Tuesday is Black Women’s Equal Pay Day — the day Black women on average had to work into 2021 to make what white non-Hispanic men made in 2020 — and two nonprofits in D.C. are hoping to educate residents about the work they’ve done to address income equality and the fight moving forward.
Kimberly Perry, the executive director of DC Action, said women who work in early child care in D.C. — largely Black and brown women — are paid just above minimum wage, for an average of about $30,000 a year. That’s just half of what those working in the public school system start at.
“We have a community of women who have gone to school, who have achieved and received credentials and degrees,” Perry said of the early child care workers. “So they are not just caring for our youngest children; they’re educators.”

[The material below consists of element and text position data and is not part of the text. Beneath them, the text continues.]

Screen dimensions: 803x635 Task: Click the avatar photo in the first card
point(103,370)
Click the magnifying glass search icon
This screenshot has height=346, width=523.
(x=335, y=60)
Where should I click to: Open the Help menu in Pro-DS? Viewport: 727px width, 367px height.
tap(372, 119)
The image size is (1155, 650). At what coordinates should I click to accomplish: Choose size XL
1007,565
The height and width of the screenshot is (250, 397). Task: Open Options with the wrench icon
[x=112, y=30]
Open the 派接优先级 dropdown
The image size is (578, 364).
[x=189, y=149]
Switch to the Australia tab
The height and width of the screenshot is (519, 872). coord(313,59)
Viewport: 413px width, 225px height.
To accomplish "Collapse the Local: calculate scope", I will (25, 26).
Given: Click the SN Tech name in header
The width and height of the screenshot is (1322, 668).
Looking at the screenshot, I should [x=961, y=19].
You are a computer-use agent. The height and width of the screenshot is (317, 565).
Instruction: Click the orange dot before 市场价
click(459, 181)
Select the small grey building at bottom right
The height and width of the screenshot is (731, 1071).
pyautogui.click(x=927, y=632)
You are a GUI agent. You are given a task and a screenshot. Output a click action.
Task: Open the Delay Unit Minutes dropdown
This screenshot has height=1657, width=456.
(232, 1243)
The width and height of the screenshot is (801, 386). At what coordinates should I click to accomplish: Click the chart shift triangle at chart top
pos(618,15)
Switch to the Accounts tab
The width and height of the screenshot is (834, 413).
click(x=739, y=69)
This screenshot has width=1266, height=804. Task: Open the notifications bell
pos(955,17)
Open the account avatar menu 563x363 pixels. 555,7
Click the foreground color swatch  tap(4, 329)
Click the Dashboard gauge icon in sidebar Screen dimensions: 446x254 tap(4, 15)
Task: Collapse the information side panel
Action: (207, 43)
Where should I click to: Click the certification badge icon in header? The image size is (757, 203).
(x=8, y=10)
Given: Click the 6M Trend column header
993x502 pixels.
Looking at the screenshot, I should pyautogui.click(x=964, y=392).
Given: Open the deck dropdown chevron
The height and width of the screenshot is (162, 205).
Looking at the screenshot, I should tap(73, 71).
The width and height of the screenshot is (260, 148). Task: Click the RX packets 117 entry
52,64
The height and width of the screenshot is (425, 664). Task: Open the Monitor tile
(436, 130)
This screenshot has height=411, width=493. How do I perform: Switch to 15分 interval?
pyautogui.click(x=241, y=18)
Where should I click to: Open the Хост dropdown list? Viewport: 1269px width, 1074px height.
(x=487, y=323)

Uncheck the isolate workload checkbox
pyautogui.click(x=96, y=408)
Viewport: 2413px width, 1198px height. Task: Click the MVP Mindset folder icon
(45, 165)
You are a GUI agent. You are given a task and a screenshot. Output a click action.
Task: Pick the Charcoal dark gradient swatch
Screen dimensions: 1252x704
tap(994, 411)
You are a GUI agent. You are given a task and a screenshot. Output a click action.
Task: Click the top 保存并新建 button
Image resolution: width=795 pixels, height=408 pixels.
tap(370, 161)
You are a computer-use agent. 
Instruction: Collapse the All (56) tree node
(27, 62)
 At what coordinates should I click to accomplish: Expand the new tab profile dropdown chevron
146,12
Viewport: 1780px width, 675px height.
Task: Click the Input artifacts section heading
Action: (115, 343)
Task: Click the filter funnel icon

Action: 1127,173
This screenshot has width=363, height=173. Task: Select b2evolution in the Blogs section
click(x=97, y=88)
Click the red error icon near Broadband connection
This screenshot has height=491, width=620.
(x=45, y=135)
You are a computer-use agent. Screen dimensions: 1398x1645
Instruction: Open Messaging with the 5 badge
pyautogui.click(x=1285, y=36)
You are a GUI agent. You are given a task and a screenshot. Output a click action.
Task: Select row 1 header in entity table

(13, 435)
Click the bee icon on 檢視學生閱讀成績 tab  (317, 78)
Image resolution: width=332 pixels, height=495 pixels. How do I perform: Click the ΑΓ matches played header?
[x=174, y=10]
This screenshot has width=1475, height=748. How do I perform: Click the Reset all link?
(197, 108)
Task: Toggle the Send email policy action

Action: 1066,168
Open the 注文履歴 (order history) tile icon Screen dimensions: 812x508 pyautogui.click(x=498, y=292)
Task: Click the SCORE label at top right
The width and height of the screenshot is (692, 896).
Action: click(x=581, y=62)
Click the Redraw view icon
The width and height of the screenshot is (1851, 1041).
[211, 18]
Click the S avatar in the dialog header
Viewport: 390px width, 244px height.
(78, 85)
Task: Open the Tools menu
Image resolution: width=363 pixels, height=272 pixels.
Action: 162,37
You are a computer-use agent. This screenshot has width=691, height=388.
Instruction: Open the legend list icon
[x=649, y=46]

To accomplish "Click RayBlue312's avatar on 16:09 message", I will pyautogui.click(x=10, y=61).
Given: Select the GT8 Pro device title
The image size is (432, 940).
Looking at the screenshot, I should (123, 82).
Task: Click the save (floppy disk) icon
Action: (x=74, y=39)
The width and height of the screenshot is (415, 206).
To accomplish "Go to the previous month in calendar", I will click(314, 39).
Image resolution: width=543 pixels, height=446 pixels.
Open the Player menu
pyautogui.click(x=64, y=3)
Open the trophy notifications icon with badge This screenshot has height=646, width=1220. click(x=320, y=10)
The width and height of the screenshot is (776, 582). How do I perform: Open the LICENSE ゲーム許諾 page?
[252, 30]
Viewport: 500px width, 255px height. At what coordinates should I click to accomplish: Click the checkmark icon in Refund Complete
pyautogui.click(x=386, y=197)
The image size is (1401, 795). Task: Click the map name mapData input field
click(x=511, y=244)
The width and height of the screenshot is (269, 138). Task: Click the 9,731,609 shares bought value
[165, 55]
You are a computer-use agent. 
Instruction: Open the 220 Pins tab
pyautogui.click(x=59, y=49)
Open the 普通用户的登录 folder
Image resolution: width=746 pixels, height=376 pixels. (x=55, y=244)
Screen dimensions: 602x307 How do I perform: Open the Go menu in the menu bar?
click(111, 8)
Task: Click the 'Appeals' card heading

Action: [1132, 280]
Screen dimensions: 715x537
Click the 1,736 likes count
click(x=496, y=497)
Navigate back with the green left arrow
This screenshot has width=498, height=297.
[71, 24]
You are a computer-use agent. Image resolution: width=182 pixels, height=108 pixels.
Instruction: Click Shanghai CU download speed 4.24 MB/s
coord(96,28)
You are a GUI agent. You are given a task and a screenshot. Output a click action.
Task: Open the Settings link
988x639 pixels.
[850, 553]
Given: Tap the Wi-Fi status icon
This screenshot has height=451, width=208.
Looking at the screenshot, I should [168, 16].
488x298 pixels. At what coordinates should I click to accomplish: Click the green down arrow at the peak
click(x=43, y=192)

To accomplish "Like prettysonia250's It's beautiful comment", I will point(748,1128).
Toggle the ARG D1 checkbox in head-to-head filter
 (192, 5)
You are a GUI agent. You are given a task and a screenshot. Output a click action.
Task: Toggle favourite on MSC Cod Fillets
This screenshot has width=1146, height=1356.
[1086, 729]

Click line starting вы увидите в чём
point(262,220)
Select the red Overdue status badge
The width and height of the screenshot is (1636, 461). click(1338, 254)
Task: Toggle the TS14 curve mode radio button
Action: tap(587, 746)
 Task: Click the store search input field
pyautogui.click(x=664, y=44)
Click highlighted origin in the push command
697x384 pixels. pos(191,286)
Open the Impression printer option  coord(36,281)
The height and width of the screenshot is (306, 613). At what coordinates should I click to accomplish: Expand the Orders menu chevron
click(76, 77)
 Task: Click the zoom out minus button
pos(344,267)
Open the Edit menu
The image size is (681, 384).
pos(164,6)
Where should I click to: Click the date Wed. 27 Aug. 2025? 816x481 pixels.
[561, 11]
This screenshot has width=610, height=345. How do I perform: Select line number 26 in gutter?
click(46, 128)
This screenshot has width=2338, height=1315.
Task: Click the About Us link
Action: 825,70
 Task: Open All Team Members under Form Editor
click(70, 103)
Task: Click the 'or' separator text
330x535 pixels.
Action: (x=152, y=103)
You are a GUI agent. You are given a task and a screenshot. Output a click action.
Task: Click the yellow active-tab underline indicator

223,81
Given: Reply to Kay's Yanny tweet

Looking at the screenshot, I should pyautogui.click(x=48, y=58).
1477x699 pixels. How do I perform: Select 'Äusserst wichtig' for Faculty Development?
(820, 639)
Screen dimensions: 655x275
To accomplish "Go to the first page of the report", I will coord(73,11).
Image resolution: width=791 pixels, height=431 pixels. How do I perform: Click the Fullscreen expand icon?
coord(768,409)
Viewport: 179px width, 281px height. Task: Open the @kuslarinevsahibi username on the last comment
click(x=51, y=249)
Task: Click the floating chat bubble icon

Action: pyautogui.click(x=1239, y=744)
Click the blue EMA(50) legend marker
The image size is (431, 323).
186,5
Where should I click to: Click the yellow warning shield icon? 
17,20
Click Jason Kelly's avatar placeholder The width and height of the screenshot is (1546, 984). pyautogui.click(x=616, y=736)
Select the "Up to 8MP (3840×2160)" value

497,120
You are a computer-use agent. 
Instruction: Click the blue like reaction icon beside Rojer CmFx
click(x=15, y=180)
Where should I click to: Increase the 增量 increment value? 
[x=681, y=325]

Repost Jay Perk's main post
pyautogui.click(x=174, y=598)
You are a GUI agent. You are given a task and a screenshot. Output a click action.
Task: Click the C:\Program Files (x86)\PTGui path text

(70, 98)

Her organization has joined others, including the DC Fiscal Policy Institute, to push the D.C. Council to support the implementation of equal pay. The two organizations were also behind a poll that showed strong public support for a tax increase on residents making more than $250,000 a year — a measure the council eventually supported.
“We look forward to having even more DC residents get behind this work and expand it so that we can address many more inequities,” Perry said.
Erica Williams, the executive director of the DC Fiscal Policy Institute, said the two groups have a lot of work to do to address deep inequalities in the city.
Williams said the budget amendment will also provide housing vouchers and raise the local earned income tax credit, a boost that she says will benefit Black women.
“Now is the time to be thinking about how do we raise the resources we need to meet the needs of all of our community,” Williams said.
The final budget vote is scheduled for Aug. 10.